STATED EXERCISE: Update the stretch of rows from the line that contains "This screenshot has width=1372, height=887." through the line that contains "Action: (x=69, y=557)" by replacing "month link" with "archive link", and leave everything else unchanged. Return only those lines.

═════ DATA SHOWN

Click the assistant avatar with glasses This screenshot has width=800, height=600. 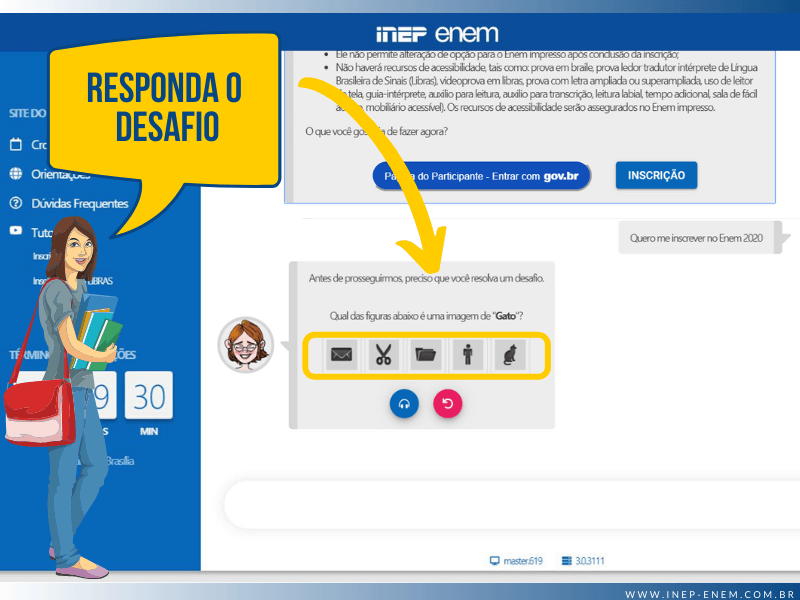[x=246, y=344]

══════════
═════ DATA SHOWN

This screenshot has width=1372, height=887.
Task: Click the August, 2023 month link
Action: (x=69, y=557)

══════════
═════ DATA SHOWN

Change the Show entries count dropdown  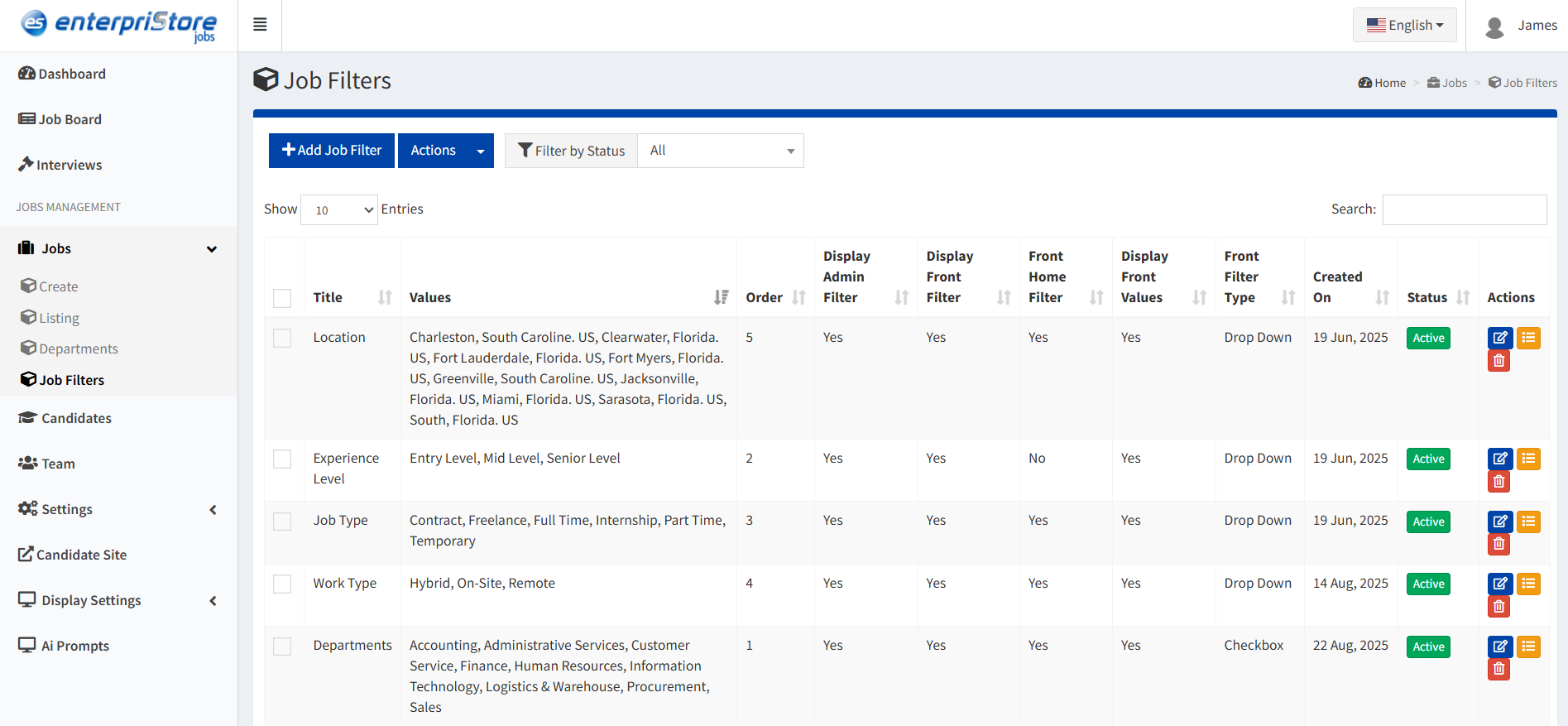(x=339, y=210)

══════════

EXERCISE RESPONSE:
This screenshot has width=1372, height=887.
Task: Click the August, 2023 archive link
Action: (x=69, y=557)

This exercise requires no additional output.